The ECU, that opaque Scottish Government institution responsible for s.36 windfarm applications, was made responsible for drafting new ‘standard’ planning conditions. These were published at the end of last year: https://www.gov.scot/publications/standard-onshore-wind-conditions-section-36-consent-and-deemed-planning-permission-form-and-guidance/
It’s important to look through this, as developers are encouraged to submit their own version of planning conditions that they consider to be appropriate for their particular development.

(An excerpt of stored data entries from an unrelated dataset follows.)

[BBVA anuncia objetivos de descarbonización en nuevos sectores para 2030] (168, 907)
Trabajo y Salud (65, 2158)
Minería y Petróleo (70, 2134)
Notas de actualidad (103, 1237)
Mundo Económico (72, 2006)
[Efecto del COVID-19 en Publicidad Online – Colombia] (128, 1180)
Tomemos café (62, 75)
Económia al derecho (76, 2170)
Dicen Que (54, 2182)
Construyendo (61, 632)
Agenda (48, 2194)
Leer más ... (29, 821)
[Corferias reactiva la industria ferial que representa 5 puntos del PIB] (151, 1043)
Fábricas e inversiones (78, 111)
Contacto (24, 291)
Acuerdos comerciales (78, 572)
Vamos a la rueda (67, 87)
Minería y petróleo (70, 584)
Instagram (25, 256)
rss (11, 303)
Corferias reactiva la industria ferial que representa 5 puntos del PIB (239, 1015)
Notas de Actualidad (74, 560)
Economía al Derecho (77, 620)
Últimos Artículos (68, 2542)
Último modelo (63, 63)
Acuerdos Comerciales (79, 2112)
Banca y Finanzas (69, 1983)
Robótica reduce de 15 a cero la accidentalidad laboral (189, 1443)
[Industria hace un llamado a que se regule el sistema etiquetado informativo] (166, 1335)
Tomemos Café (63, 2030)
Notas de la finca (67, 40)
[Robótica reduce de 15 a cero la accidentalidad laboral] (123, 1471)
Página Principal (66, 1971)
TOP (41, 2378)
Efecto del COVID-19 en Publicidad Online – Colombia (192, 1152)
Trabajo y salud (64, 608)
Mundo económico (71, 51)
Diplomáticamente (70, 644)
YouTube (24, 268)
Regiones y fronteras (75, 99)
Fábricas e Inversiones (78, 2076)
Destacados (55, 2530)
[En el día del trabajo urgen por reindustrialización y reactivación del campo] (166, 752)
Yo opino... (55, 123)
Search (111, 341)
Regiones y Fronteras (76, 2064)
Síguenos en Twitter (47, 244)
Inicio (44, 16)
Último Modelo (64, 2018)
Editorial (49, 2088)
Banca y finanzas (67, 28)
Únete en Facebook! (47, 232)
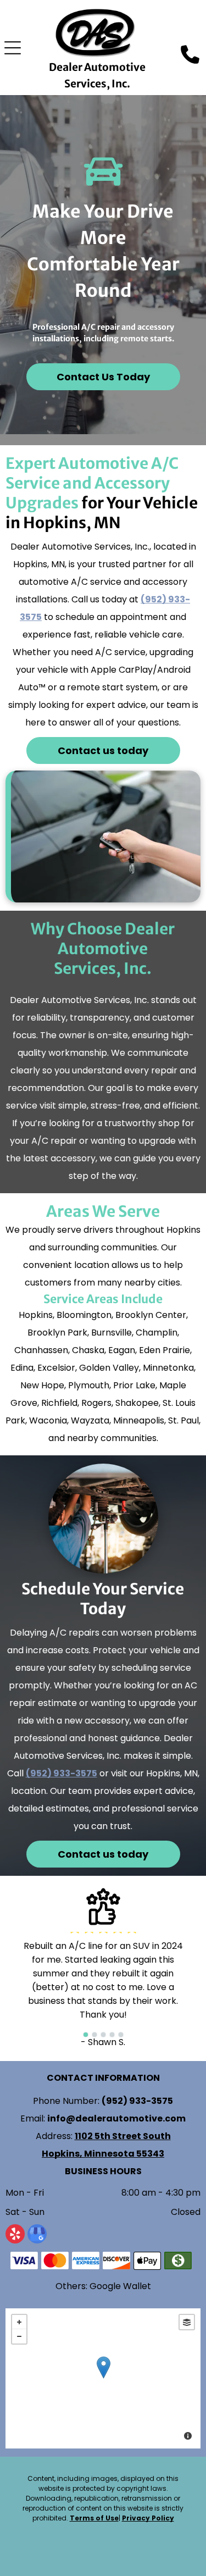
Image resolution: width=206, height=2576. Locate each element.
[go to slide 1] (85, 2034)
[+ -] (103, 2378)
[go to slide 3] (103, 2034)
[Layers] (187, 2322)
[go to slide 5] (121, 2034)
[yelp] (15, 2235)
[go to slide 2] (94, 2034)
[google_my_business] (37, 2235)
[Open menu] (12, 48)
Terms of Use (94, 2518)
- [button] (19, 2336)
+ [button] (19, 2322)
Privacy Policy (148, 2518)
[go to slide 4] (112, 2034)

Whilst enforcing any condition is still discretionary, Community Councils ARE statutory consultees to a s.36 application and therefore according to the Scottish Government they should be consulted and allowed to make their own recommendations as to whether planning conditions are adequate and appropriate – within the boundaries set by what is appropriate for any planning condition. For example, a CC may strongly recommend that a planning condition to monitor and protect private water supplies is suspensory – ie. must be put in place before any construction can commence.
So there you have it- make sure your Community Council is consulted and DOES have input into appropriate site specific planning conditions.